■ **ACTIVITY**: What you return must be exactly the lines running from the one with "Identify the click" to the end of the data below, inclusive, and nothing more.

■ **INFORMATION SUPPLIED**:
=-=-=-=-=
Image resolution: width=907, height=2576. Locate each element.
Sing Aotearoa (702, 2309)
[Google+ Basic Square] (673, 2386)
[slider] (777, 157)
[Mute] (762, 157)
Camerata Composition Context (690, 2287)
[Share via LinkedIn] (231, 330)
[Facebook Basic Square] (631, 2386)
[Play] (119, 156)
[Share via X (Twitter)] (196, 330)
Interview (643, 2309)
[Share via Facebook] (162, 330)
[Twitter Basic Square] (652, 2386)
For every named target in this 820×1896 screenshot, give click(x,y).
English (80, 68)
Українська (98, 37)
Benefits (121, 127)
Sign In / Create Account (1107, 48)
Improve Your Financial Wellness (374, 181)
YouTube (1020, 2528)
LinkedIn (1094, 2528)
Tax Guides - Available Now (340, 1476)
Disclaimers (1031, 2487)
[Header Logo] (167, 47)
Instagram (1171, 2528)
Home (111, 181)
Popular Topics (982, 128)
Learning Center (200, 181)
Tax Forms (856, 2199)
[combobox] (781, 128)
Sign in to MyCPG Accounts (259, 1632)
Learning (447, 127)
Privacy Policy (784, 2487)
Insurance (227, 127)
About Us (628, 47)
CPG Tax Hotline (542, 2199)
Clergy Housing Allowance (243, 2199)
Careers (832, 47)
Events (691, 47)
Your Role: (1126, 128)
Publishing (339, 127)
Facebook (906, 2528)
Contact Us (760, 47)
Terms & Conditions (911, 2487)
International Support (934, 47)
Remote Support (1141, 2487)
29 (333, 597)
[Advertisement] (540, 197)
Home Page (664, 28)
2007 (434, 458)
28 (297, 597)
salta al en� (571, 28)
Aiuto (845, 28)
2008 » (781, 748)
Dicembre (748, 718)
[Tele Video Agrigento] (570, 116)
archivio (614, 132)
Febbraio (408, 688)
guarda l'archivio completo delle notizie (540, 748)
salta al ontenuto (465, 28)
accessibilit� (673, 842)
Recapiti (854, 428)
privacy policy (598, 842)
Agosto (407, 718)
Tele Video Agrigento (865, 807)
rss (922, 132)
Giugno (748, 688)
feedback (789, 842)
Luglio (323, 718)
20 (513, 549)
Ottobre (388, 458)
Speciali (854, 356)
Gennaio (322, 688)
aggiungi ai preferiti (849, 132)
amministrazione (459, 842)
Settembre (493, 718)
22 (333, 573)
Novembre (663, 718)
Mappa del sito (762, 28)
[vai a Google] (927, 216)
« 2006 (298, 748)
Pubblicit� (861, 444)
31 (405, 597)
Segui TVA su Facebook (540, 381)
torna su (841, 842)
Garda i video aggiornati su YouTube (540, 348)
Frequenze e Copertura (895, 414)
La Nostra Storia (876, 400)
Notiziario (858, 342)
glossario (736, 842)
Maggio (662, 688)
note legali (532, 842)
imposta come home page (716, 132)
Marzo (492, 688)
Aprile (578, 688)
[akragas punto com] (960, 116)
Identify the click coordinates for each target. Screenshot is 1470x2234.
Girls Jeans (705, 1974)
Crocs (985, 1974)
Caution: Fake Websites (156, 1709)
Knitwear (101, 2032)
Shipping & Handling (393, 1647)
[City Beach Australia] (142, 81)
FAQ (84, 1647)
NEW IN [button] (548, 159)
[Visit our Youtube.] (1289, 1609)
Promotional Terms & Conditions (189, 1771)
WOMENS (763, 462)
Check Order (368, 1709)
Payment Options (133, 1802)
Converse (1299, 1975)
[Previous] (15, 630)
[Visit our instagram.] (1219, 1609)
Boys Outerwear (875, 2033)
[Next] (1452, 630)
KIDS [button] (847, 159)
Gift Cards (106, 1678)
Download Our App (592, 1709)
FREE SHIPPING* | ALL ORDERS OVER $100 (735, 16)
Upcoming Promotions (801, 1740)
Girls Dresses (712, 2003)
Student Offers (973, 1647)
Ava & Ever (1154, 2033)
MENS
=-=-=-=-=
■ **ANSWER AREA**:
Identify the click coordinates for each target. Screenshot is 1470x2234.
Girls Jeans (705, 1974)
Crocs (985, 1974)
Caution: Fake Websites (156, 1709)
Knitwear (101, 2032)
Shipping & Handling (393, 1647)
[City Beach Australia] (142, 81)
FAQ (84, 1647)
NEW IN [button] (548, 159)
[Visit our Youtube.] (1289, 1609)
Promotional Terms & Conditions (189, 1771)
WOMENS (763, 462)
Check Order (368, 1709)
Payment Options (133, 1802)
Converse (1299, 1975)
[Previous] (15, 630)
[Visit our instagram.] (1219, 1609)
Boys Outerwear (875, 2033)
[Next] (1452, 630)
KIDS [button] (847, 159)
Gift Cards (106, 1678)
Download Our App (592, 1709)
FREE SHIPPING* | ALL ORDERS OVER $100 (735, 16)
Upcoming Promotions (801, 1740)
Girls Dresses (712, 2003)
Student Offers (973, 1647)
Ava & Ever (1154, 2033)
MENS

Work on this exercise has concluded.